He shook his head. "Taking in washing."
There was something quite hard about his voice, the kind of hardness that concealed deep shame, she guessed. Since he deserved every ounce of that shame, she didn't bother with soothing pleasantries.
"So that's Tobias, Genevieve, Colin, and Violet. What fanciful names. There are two more? Why haven't you fetched them?" Which was a tactful way of asking why he was at the ball at all, under the circumstances.
"They are twin girls. And I've been looking."
"You can't find them?"
"I have Bow Street Runners searching for them. They did find the woman who originally cared for them, but she has no idea where they were taken. She was merely told they were being sent to an orphanage. It turns out there are a great many orphanages in England, and a surprising number of twins."
"Surely...their surnames, their parentage?"
"My solicitor, Templeton, never shared information as to their parentage. Apparently that is common practice, as it does not allow the nurse to appeal directly to the father, who prefers to ignore the child's existence."
She sighed and walked back up the stairs.

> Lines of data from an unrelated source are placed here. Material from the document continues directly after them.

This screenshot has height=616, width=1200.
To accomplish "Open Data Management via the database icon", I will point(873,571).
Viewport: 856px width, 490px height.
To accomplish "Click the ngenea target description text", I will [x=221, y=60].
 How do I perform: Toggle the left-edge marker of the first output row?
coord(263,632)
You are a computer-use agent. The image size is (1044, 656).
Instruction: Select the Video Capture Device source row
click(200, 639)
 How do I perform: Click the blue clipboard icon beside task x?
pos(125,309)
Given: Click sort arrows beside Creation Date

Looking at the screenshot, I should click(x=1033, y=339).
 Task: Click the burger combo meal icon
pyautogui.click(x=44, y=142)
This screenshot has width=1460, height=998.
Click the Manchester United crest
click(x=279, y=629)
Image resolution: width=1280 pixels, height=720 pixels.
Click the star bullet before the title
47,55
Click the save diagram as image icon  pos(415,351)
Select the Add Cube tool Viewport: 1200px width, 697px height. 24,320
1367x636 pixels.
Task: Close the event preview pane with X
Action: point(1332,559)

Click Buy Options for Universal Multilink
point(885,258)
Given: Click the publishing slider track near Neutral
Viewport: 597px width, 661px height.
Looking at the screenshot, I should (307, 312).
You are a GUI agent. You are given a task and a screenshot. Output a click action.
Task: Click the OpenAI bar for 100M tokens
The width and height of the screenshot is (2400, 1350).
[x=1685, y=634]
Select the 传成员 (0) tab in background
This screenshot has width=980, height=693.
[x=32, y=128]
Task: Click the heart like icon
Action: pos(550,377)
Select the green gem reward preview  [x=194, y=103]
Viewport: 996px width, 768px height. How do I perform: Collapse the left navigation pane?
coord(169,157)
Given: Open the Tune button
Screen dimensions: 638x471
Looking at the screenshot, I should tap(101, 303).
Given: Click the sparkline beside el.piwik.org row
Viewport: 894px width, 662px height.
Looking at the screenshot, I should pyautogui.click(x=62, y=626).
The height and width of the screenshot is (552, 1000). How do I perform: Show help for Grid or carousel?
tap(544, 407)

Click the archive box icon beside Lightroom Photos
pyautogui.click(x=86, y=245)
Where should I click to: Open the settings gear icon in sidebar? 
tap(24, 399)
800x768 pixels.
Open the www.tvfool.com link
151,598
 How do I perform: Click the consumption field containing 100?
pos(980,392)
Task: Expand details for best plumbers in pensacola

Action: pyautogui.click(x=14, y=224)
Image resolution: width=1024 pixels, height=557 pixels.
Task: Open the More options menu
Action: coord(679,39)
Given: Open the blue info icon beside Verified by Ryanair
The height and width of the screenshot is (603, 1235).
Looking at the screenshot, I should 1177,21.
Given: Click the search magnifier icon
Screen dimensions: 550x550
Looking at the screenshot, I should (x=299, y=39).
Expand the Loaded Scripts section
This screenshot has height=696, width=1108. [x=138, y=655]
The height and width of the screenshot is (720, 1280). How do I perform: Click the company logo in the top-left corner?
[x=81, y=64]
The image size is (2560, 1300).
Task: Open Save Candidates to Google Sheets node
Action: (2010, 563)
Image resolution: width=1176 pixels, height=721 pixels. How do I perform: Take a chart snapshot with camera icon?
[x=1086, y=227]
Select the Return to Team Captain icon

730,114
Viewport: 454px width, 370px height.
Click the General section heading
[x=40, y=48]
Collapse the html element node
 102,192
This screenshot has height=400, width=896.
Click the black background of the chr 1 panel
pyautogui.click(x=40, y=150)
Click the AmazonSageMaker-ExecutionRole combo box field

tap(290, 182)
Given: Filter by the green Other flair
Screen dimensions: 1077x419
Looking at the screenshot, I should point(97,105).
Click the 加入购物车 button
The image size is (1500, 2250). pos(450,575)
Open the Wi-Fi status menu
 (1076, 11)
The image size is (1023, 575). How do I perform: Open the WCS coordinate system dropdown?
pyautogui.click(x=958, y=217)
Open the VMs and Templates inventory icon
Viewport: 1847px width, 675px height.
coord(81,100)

The air was too moist, and the last thing she needed was for her inadequately powdered hair to start curling in all directions.
Villiers kept pace with her, his long legs sending him effortlessly upward. "I heard just this morning that twins of approximately the right age are living in an orphanage in the village of Sevenoaks, in Kent."
"Lady Lisette Elys, daughter of the Duke of Gilner, lives nearby and might be able to help you. She does a great deal of work with the poor."
"How..." He paused. "How odd. I had considered paying a visit to the duke."
She said the obvious. "Lisette is the only other eligible duke's daughter of whom I'm aware, given that my sister Elizabeth is only fourteen. Ducal progeny is quite rare, and when one is shopping for a wife, one ought to inspect all the available merchandise."
"Are you encouraging me to pay a visit to the Gilner estate?" he asked curiously.
She looked up at him. He wasn't beautiful. He was the opposite of Gideon, the man whom she loved with all her heart. Gideon had golden ringlets that curled at his neck like angel kisses. In fact, Gideon wasn't like any other man she knew, more like a true angel, with his ethical heart and his serious blue eyes.
This duke...this one was no angel. Villiers was all human, in his flaws, in the deep lines by the side of his mouth, the crinkles at his eyes that didn't look as if they came from smiling. He talked without shame of his illegitimate children. He was a man. No angel, a man.
And not even a very good man.
"I am fond of Lisette. Perhaps she would be a better duchess than I." She couldn't make herself care very much what Villiers decided. Though Anne's prickly comments were in the back of her mind, poking her, reminding her that she ought to make an effort to marry. Why not marry this duke?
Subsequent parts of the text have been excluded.